Exercise description: Go through each line of the records below and count those with the word "agent". Give only the count.

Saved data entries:

[Start of section]

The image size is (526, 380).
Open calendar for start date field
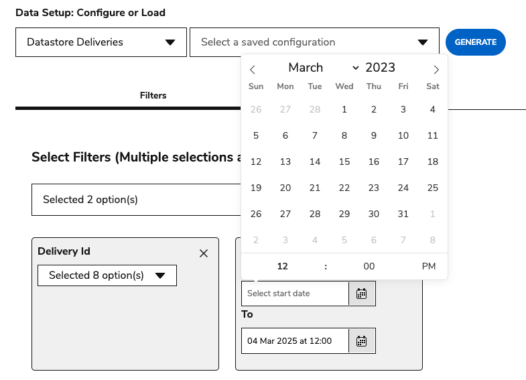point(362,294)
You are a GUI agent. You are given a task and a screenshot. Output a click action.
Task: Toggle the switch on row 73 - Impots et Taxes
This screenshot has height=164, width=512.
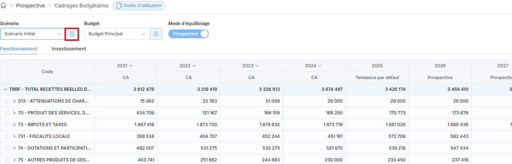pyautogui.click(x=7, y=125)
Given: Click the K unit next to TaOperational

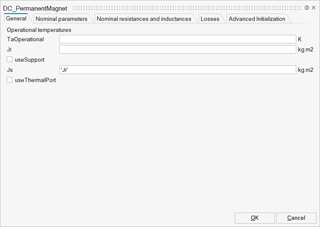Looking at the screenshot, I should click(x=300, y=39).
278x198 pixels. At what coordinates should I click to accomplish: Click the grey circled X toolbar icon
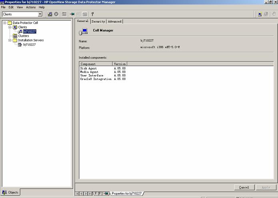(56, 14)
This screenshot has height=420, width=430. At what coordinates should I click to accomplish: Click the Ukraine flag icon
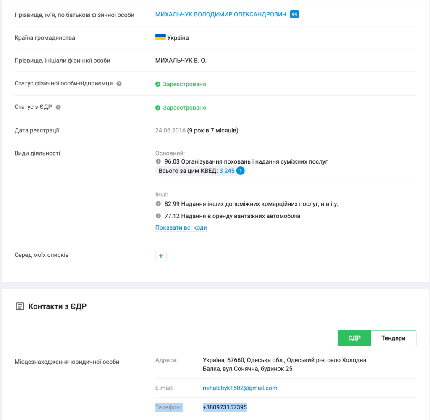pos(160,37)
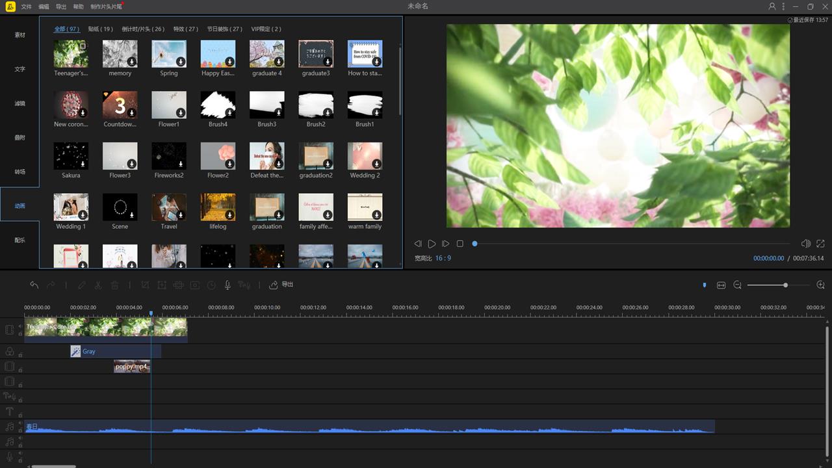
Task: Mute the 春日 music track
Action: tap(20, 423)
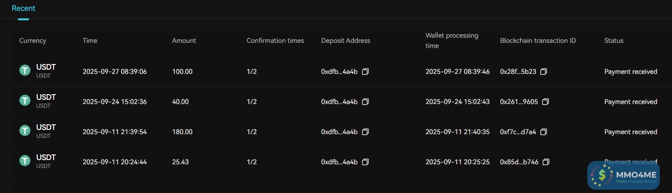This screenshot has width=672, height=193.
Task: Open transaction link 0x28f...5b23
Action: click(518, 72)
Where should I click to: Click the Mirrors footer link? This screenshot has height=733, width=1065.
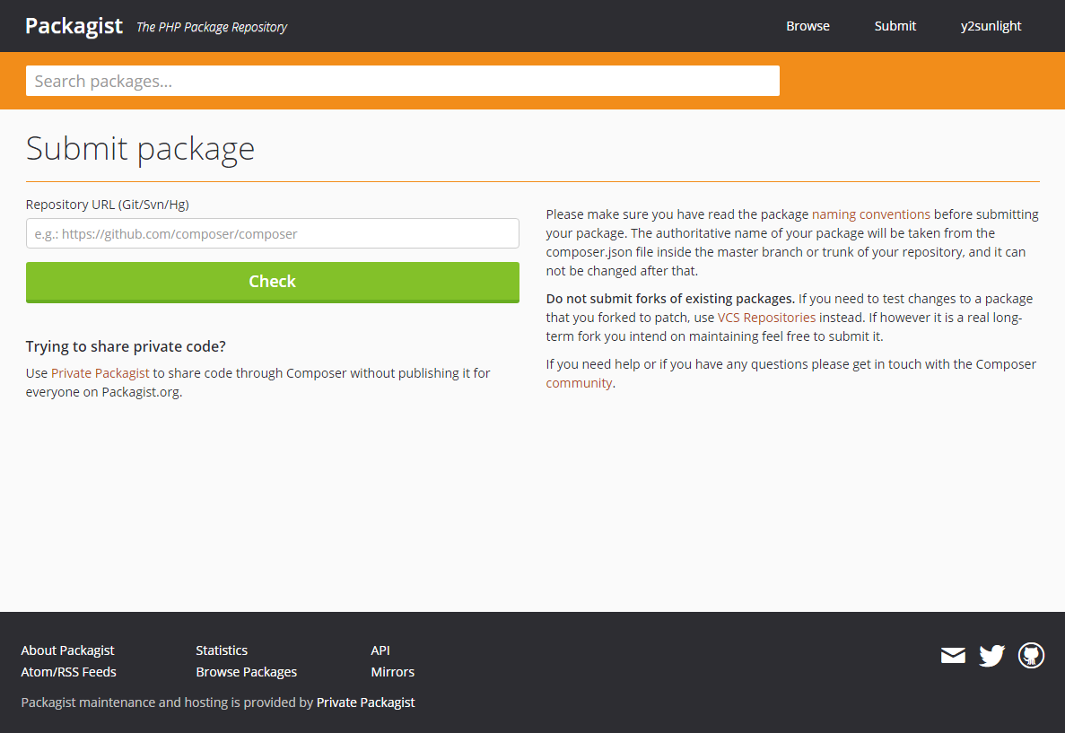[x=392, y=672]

[End of section]
[Start of section]

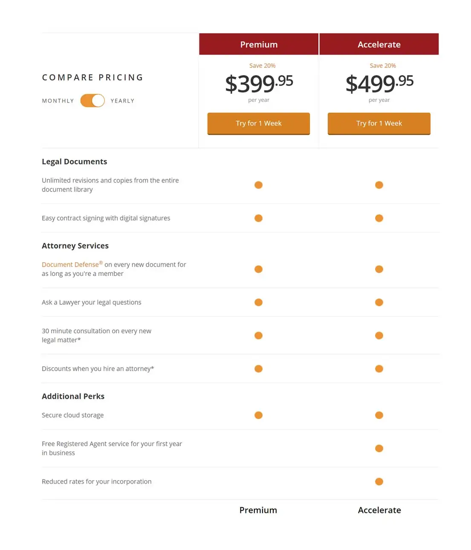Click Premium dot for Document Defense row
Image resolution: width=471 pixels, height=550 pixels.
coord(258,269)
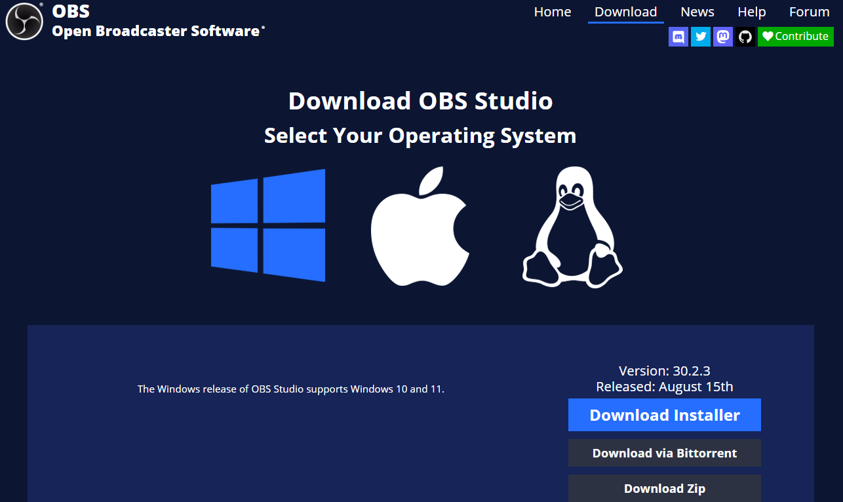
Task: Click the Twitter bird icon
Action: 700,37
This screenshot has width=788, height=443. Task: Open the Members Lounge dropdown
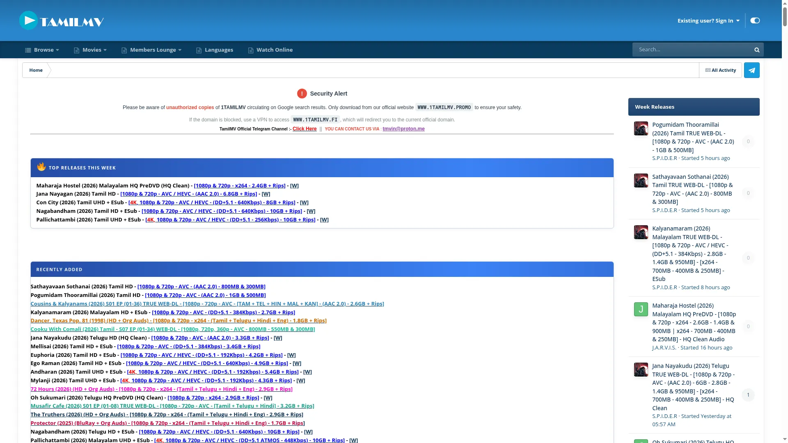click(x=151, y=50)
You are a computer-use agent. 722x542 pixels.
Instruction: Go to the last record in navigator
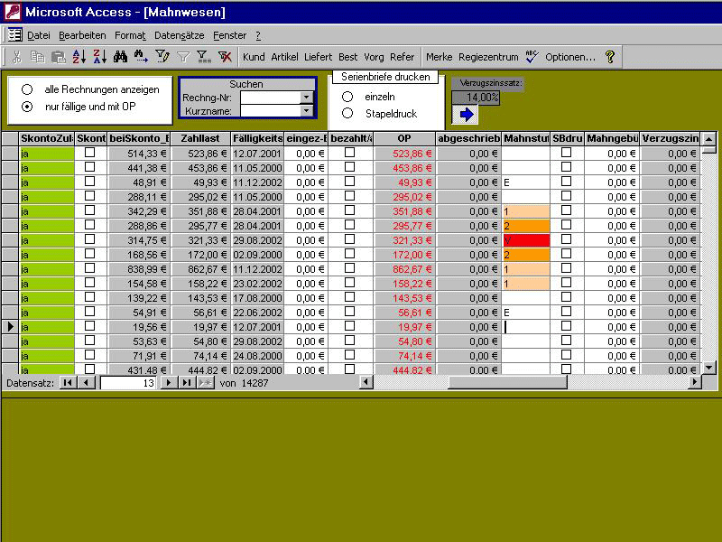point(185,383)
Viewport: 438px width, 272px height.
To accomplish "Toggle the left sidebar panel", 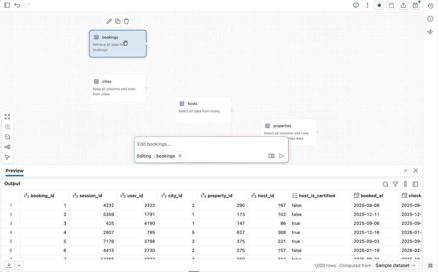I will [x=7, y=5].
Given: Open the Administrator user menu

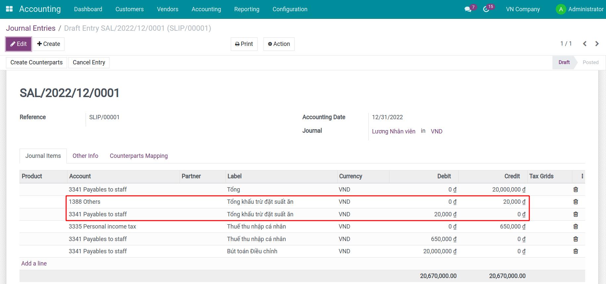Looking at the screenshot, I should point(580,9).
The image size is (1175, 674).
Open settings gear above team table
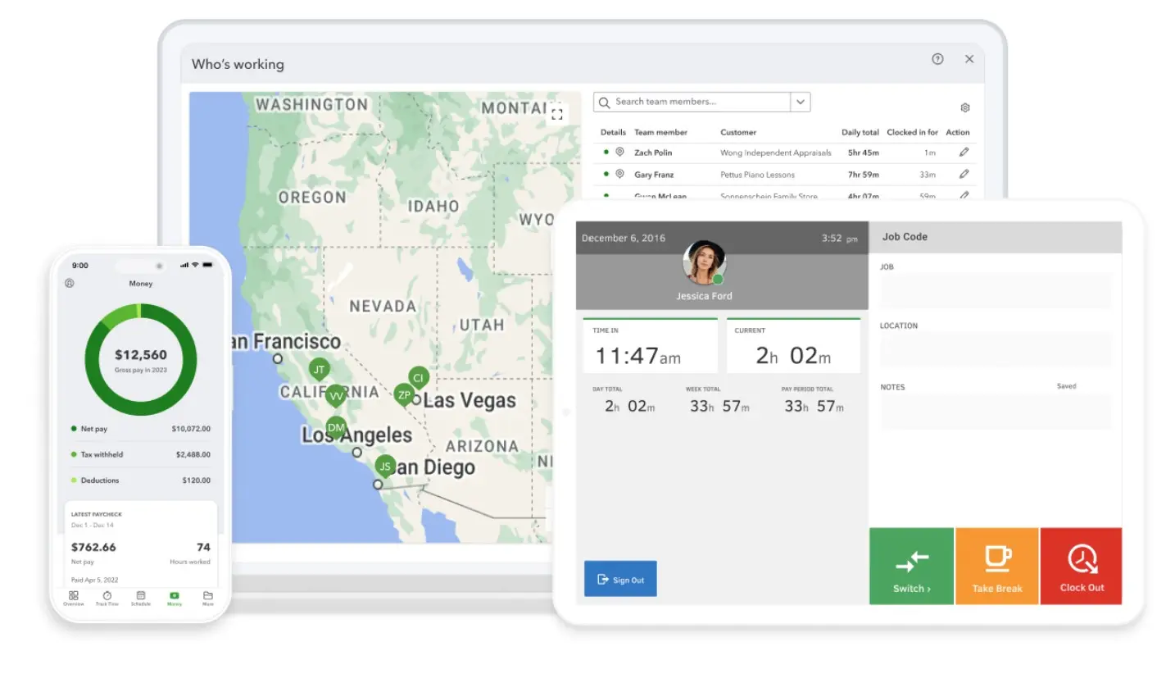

[End of section]

Written reply: 2